欧州委員会は本日、ユーロジャスト(欧州司法機関、正式名称 the European Union Agency for Criminal Justice Cooperation= Eurojust)による戦争犯罪に関する証拠の収集、保存および共有を法的に可能にする「ユーロジャストに関する規則」の改正案を発表した。紛争が続いているため、ウクライナ国内で証拠を安全に保管・保存することは困難である。ウクライナで行われた犯罪に対する責任を追及するには、ウクライナ国外での証拠の安全な保管を確保するとともに、さまざまな欧州・国際司法当局による捜査・訴追を支援することが極めて重要である。ユーロジャストは3月以降、ウクライナで行われた可能性がある戦争犯罪を調査する欧州連合(EU)合同捜査チームを支援してきた。ユーロジャストは国際犯罪に関する実務経験を有する一方、現行の規則はこのような規模の事態やこれほどまでの犯罪を想定しておらず、ユーロジャストの法的基盤を更新する必要がある。

ユーロジャストの権限強化

各国当局はすでにウクライナで犯罪が行われたことを示唆する証拠の収集に取り組んでいる。しかし、敵対行為が続いているため、同国内では証拠を安全に保存することができない。そのため、EUの機関や組織、ウクライナ内外の当局および市民社会組織などの第三者が収集した証拠を保存できる、一元的な予備保管庫を設置することが必要である。現行のユーロジャスト規則は、同機関が主要な国際犯罪など重大犯罪の捜査や訴追でEU加盟各国の対応を支援することを規定しているが、こうした証拠を永続的に保存し、必要に応じて分析・共有することや、国際刑事裁判所(ICC)などの国際司法当局と直接協力することは規定していない。

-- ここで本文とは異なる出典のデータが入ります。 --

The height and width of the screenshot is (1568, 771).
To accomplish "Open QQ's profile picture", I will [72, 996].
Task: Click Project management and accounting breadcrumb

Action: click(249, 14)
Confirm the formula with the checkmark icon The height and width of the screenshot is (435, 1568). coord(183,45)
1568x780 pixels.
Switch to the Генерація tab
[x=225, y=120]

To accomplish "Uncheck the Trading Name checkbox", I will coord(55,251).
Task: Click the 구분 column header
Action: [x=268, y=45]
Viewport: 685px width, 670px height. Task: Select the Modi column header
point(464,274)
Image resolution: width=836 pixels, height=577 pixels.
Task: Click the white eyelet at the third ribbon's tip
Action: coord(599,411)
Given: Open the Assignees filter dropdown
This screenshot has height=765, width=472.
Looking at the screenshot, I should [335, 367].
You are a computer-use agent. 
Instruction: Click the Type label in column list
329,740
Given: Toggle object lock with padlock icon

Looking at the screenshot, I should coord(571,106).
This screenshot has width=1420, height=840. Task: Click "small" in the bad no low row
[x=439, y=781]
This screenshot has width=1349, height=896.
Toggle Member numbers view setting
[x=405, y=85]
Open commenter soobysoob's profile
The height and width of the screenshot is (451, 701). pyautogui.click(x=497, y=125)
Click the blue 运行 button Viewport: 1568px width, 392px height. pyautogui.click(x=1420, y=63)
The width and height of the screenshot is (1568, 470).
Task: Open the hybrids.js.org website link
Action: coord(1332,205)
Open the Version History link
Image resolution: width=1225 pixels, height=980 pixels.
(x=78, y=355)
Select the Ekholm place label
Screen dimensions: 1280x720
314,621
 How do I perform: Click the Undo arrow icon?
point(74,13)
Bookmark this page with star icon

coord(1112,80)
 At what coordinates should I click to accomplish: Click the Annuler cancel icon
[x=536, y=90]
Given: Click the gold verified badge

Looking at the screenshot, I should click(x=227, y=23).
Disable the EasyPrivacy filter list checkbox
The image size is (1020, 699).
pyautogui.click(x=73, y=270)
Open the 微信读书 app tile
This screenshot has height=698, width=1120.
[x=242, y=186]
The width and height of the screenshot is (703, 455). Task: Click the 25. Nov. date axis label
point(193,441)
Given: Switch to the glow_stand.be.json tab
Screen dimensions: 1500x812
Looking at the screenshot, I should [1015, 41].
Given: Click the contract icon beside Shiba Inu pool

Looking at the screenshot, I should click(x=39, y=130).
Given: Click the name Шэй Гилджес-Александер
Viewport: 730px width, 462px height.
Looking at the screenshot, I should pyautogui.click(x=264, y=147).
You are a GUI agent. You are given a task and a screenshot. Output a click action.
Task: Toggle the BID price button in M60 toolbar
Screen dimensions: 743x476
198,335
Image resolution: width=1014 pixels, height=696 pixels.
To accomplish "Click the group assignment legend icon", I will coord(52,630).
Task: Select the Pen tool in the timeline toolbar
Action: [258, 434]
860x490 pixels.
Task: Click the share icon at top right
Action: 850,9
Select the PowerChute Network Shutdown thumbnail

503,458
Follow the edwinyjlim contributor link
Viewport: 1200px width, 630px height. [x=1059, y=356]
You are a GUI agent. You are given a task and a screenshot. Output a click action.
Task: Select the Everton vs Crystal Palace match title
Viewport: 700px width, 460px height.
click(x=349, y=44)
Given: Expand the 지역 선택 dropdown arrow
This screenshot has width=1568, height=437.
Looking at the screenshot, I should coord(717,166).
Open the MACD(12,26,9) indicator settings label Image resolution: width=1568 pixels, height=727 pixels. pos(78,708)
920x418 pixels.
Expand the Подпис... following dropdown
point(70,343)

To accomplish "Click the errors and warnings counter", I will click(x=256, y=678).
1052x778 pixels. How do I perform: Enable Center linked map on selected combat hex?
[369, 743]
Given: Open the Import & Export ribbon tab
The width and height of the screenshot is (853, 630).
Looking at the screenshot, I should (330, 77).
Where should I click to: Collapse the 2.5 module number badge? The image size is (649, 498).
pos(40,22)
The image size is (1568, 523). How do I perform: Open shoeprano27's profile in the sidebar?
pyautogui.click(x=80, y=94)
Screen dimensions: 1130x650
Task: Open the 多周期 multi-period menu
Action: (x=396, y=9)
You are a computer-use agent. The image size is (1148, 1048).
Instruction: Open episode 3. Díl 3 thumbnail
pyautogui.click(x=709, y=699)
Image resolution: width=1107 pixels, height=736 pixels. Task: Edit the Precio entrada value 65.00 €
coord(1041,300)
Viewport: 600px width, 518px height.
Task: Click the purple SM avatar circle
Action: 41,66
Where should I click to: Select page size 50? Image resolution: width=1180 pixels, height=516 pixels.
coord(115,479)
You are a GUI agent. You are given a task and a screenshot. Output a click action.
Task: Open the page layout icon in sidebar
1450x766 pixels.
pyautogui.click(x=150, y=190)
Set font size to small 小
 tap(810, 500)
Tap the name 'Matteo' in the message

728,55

ユーロジャストがこうした犯罪に関する業務に適切に取り組めるようにするため、欧州委員会は、ユーロジャスト規則を改正することを提案している。共同立法者であるEU理事会と欧州議会によって採択されれば、今般の提案でユーロジャストは以下を行うことが可能になる。

  • 主要な国際犯罪に関する証拠の収集、分析および保存
  • 動画、録音および衛星画像などのデータの処理や、そうした証拠のウクライナ当局およびICCなど国際当局との共有。証拠共有は、EUのデータ保護規則を完全に順守して、適切な場合にのみ実施される。